== LISTED RECORDS
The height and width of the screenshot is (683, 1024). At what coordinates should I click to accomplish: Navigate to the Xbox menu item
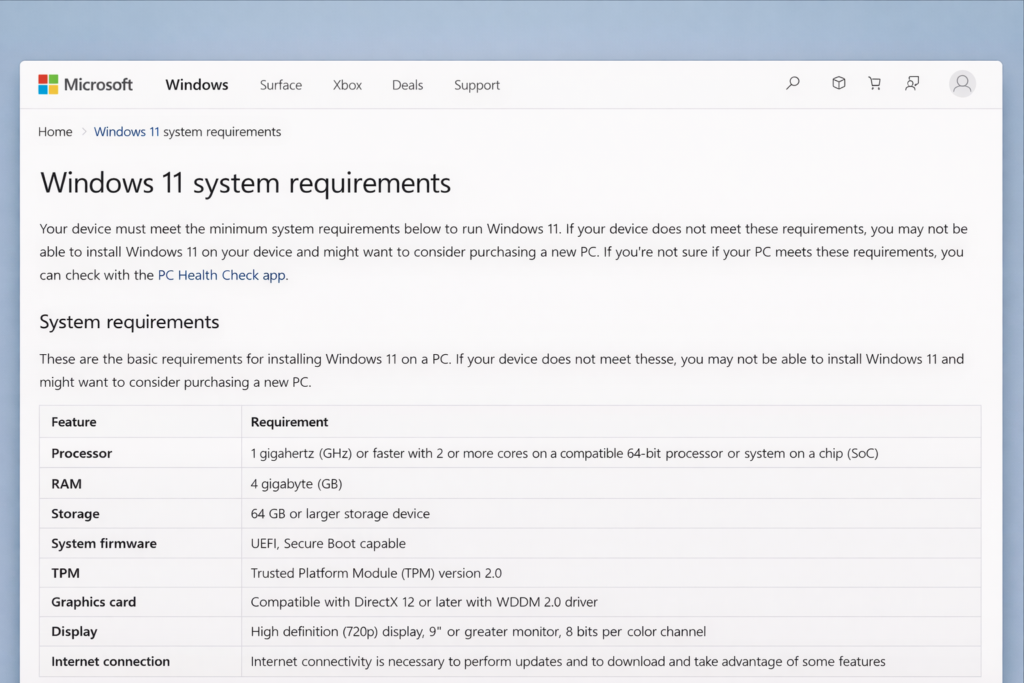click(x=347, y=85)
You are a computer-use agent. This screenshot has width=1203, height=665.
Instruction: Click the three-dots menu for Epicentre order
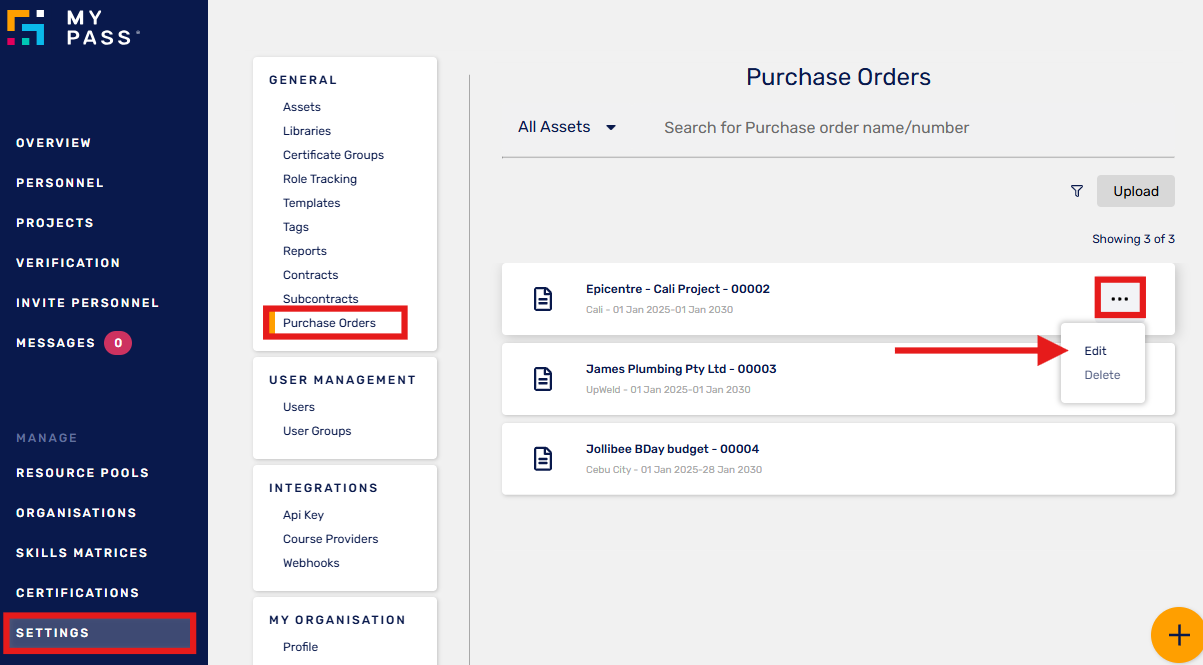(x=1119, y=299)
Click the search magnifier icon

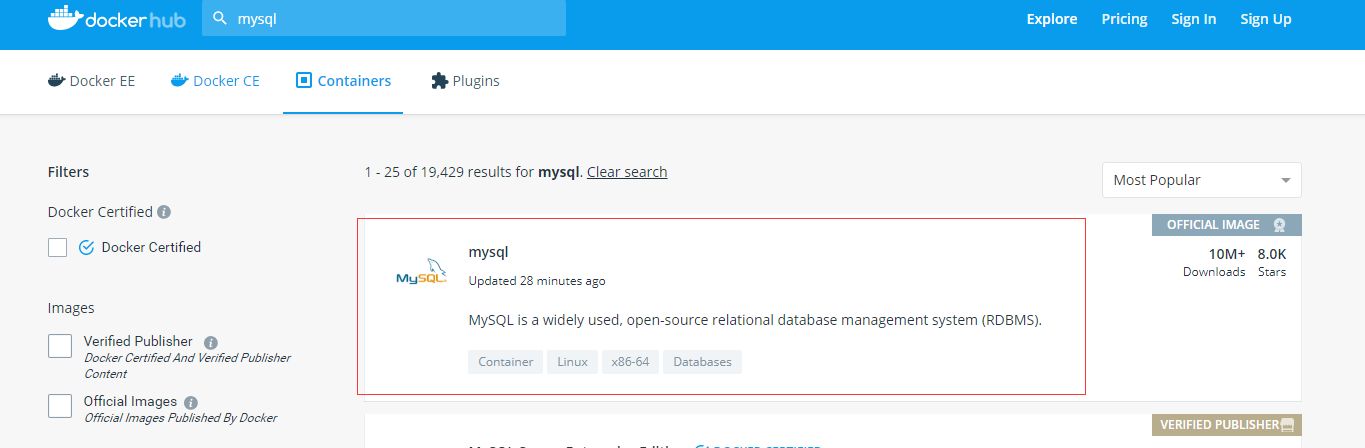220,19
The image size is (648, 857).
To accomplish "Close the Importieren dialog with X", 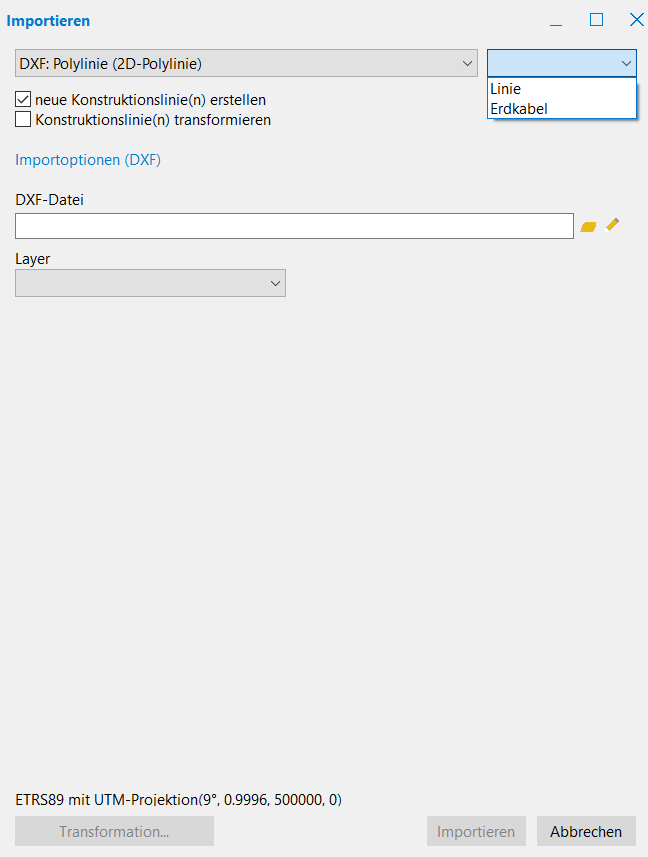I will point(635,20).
====
== LISTED RECORDS
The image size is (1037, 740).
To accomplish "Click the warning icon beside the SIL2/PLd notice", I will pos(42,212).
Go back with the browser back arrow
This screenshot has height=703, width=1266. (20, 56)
====
Going through the records above, state how many lines include the word "image", and give no other text.

2